Written instruction 1: Extract the part of the predictive decoding passage starting with "The provision of" and going on through "operate as before.", word for word.

Extract to read:
*****

In one embodiment of the present invention a communication unit comprises two predictive source decoders capable of representing a received signal . A first predictive source decoder derives a predictor memory state from previous decoding decisions. A second predictive source decoder comprises, or is operably coupled to, logic arranged to obtain independent observations . The independent observations may be obtained by combining information input to the first predictive source decoder and an encoded signal of a predictor memory state of an encoder.

In one embodiment of the present invention, a communication unit comprises a receiver and logic operably coupled to the receiver for determining whether one or more errors have occurred in a received signal . A predictive source decoder is operably coupled to the logic and is capable of representing a received signal, wherein the predictive source decoder comprises or is operably coupled to logic arranged to bootstrap the predictor memory.

The provision of logic arranged to bootstrap the predictor memory, in error-prone channel conditions, provides the advantage of limiting the error propagation effects to the duration of the error event. As soon as an error event is over, the signal representing the predictor state may be used to bootstrap the predictor memory and from that point onwards the predictor may be allowed to operate as before.

In one embodiment of the present invention, the communication unit may comprise two scalar multipliers for receiving respective decoded values, wherein the two scalar multipliers are set in response to a signal sent by the encoder. The scalar multipliers may be set in response to an input signal applied to the encoder. The scalar multipliers may be applied to weighting logic to provide multi-description coding gain.

In one embodiment of the present invention, a method of decoding in a communication unit comprises receiving a signal, decoding predictive source quantized parameters in the received signal; decoding quantized prediction memory information in the received signal; and determining whether one or more errors have occurred in a received signal. The method further comprises obtaining independent observations by combining information input to a first predictive source decoder (260) and an encoded signal of a predictor memory state of an encoder, when no errors are determined; or bootstrapping a predictor memory when one or more errors are determined.

Embodiments of the present invention address the need to provide such an error mitigation scheme where the source encoder employs predictive quantization, providing a means to prevent error propagation after detected error events, but also providing for an improvement in quality when all data is received error-free.

*****

Given entries:
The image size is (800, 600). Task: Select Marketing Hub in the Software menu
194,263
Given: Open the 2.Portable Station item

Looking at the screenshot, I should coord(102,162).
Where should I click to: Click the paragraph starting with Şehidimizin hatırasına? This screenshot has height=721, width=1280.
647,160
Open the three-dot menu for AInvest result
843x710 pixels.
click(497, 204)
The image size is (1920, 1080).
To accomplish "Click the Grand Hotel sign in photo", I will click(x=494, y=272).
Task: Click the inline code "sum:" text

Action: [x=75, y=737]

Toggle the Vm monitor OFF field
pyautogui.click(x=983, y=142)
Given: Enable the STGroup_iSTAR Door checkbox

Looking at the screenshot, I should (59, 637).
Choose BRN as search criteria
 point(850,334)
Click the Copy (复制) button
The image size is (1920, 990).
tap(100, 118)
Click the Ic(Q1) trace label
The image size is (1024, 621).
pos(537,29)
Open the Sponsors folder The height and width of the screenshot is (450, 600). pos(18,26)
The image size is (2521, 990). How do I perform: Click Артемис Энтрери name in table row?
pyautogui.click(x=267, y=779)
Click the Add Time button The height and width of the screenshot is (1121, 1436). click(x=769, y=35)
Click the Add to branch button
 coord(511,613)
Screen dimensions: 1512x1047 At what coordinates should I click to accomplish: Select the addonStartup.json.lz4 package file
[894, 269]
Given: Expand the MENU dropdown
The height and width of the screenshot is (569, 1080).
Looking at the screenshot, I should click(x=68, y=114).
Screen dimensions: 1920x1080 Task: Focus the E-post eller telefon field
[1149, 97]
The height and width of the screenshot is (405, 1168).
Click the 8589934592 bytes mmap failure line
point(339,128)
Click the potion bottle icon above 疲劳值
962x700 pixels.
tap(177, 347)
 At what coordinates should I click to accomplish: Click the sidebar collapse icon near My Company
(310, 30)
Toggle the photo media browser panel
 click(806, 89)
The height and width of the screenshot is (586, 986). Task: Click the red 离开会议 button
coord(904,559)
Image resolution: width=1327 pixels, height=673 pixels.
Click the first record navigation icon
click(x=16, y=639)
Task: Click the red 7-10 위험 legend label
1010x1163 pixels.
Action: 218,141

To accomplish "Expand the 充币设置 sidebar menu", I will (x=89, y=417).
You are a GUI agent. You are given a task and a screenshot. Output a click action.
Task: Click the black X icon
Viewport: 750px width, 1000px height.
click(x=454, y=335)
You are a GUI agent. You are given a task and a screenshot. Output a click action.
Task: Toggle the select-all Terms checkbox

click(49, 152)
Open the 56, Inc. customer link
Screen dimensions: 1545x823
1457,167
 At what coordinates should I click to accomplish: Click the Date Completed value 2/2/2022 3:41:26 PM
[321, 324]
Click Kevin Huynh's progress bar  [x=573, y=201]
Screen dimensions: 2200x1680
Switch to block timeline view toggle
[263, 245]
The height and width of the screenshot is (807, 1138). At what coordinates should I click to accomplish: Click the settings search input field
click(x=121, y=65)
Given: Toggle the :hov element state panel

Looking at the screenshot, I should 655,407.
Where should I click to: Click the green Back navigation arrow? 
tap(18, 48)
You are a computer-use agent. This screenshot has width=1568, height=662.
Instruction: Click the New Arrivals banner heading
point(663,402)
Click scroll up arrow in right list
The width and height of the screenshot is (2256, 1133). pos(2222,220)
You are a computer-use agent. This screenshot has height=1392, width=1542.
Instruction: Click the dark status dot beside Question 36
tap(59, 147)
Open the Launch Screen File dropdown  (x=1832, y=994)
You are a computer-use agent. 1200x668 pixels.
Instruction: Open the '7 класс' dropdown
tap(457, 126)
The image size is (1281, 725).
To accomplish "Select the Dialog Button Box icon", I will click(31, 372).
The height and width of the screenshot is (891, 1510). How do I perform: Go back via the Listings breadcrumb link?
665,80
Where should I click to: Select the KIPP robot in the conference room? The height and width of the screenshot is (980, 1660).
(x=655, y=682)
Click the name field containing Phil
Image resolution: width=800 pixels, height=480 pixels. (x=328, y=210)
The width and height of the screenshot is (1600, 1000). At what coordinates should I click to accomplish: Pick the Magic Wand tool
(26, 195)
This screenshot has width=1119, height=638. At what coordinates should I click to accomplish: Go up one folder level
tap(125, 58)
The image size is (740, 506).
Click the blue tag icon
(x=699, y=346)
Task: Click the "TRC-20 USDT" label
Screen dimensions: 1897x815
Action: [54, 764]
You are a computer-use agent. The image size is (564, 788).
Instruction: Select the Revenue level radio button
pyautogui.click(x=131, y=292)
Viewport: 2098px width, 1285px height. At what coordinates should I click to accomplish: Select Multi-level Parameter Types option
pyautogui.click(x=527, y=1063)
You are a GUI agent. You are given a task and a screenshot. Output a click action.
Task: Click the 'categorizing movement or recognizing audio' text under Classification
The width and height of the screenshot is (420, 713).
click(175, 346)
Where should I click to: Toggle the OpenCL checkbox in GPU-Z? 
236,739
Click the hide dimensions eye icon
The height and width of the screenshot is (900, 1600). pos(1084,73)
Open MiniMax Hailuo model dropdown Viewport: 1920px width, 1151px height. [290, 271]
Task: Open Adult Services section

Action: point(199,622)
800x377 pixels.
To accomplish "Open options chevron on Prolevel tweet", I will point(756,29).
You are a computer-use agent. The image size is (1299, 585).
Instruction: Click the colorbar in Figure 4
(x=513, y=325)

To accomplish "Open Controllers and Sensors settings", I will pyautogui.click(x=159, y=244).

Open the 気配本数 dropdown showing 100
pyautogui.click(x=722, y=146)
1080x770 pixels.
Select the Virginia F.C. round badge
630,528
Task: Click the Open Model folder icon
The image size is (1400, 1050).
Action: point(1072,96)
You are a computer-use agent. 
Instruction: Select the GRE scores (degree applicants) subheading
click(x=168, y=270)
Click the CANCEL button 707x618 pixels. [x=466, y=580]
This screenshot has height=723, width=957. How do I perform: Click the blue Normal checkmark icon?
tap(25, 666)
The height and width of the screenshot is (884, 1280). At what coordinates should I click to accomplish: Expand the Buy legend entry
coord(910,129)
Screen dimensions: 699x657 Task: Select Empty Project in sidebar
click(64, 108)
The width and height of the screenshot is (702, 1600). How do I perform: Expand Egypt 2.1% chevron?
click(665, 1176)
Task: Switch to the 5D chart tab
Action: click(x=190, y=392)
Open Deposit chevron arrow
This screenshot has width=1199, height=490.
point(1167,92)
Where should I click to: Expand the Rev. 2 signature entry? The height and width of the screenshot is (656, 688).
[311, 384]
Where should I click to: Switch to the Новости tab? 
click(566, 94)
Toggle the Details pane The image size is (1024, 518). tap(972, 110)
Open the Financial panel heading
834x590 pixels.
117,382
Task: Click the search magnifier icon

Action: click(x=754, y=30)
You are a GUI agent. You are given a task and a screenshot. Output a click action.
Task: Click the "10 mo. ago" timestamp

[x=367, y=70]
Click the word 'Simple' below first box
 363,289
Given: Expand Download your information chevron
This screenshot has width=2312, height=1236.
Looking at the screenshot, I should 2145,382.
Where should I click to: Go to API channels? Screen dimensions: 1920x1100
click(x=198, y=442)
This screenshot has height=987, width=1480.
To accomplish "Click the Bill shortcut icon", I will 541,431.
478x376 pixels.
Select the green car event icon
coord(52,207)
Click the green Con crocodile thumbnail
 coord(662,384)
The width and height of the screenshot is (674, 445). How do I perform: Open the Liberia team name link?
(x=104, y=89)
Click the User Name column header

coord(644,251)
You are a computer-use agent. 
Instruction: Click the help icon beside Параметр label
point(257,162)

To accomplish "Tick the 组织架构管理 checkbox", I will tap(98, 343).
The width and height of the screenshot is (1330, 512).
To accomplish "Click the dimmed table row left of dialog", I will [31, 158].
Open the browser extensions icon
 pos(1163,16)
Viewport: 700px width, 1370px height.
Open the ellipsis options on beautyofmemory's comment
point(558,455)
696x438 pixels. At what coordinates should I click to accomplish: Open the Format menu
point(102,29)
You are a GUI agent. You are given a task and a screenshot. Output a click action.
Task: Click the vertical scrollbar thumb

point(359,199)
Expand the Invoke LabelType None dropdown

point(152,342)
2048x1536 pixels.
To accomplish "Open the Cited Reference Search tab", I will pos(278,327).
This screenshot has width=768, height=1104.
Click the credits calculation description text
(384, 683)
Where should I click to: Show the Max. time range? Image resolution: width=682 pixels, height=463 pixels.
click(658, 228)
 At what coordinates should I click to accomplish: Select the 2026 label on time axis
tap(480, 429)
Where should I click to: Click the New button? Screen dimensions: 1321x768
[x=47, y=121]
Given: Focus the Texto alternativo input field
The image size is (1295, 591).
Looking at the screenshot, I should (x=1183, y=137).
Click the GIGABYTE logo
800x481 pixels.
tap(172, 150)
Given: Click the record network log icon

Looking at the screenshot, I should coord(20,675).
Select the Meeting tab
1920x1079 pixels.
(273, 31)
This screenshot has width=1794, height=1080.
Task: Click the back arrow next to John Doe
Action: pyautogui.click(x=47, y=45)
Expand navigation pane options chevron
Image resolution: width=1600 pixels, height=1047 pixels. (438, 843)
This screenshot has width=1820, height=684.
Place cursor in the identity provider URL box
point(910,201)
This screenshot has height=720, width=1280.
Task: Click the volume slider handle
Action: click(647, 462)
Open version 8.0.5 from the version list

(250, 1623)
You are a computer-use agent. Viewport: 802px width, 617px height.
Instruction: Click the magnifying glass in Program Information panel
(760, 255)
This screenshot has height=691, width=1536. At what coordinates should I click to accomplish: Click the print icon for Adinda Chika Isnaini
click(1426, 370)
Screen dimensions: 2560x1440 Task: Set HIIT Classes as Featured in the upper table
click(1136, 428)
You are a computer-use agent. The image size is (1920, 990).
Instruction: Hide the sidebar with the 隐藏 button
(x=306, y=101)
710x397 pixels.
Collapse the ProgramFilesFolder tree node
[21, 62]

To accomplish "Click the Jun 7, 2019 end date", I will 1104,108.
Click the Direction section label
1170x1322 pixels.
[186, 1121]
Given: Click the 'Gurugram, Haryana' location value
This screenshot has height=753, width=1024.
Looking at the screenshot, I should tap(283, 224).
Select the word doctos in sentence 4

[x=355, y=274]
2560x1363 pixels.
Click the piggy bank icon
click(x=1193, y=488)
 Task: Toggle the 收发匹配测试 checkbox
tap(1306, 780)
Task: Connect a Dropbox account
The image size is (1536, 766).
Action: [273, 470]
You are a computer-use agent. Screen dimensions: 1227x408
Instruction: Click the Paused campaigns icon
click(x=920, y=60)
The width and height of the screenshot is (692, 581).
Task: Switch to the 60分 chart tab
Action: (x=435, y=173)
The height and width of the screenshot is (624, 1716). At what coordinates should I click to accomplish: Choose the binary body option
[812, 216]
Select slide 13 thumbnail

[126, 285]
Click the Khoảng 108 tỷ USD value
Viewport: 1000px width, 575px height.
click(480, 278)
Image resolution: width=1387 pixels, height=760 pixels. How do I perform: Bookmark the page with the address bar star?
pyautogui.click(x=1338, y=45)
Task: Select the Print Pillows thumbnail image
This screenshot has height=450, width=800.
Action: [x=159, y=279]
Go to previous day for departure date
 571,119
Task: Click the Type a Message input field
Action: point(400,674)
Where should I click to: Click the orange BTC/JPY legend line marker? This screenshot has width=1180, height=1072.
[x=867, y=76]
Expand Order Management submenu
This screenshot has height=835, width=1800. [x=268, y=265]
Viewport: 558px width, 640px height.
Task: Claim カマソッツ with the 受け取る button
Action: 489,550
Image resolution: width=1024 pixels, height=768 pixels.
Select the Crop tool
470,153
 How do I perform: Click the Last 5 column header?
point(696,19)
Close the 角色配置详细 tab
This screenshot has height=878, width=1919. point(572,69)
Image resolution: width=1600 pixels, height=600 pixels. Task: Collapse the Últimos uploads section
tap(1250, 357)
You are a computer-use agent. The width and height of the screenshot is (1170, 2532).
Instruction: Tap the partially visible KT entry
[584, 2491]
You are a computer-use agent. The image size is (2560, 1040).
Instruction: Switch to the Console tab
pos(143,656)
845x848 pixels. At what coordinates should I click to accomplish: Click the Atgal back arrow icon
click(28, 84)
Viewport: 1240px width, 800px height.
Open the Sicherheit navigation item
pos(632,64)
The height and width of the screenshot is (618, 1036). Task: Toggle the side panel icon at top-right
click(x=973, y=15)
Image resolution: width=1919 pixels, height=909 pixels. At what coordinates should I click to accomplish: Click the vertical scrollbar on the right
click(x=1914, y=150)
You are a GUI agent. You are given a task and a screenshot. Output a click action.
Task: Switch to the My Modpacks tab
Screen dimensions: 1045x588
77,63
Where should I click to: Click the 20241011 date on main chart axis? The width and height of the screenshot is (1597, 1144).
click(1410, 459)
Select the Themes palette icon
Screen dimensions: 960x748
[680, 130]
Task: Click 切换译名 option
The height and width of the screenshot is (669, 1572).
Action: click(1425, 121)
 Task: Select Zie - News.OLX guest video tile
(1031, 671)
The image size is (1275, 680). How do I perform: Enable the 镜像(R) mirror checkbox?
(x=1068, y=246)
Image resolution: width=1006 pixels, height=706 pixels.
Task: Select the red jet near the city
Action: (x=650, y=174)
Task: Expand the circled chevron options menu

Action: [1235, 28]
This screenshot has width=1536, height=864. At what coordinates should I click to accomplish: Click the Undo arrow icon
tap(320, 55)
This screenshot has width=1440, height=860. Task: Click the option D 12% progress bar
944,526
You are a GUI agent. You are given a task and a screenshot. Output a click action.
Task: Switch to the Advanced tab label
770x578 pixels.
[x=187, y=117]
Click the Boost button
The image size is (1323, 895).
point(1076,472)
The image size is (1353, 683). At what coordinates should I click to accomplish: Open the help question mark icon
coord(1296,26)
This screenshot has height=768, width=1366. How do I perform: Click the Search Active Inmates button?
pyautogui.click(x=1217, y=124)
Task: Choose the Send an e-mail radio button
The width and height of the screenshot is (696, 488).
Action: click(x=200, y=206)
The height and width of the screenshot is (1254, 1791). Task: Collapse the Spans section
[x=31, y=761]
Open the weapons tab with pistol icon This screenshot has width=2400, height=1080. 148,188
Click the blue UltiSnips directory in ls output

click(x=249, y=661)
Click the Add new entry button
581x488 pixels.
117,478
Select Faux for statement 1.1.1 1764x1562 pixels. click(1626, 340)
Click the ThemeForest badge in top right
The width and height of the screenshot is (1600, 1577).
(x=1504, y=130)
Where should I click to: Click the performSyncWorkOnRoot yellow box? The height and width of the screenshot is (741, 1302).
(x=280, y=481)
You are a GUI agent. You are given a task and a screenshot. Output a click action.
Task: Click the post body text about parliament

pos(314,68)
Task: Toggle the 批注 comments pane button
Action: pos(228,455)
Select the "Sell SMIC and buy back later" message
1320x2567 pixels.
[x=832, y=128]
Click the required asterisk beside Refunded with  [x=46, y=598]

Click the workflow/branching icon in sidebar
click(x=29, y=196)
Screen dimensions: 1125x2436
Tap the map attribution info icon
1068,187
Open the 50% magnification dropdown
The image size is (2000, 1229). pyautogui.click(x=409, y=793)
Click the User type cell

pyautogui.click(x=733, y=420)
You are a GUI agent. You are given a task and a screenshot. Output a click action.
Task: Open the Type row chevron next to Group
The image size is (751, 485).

*****

Written instruction 2: In the listing, take the lines starting with the line with "will tap(98, 343)." and going on through the line with "point(359,199)", and write them out again with "Open" replaced by "Launch". Give only those lines, with nothing else altered.

Right answer 1:
The provision of logic arranged to bootstrap the predictor memory, in error-prone channel conditions, provides the advantage of limiting the error propagation effects to the duration of the error event. As soon as an error event is over, the signal representing the predictor state may be used to bootstrap the predictor memory and from that point onwards the predictor may be allowed to operate as before.

Right answer 2:
To accomplish "Tick the 组织架构管理 checkbox", I will tap(98, 343).
The width and height of the screenshot is (1330, 512).
To accomplish "Click the dimmed table row left of dialog", I will [31, 158].
Launch the browser extensions icon
 pos(1163,16)
Viewport: 700px width, 1370px height.
Launch the ellipsis options on beautyofmemory's comment
point(558,455)
696x438 pixels. At what coordinates should I click to accomplish: Launch the Format menu
point(102,29)
You are a GUI agent. You are given a task and a screenshot. Output a click action.
Task: Click the vertical scrollbar thumb

point(359,199)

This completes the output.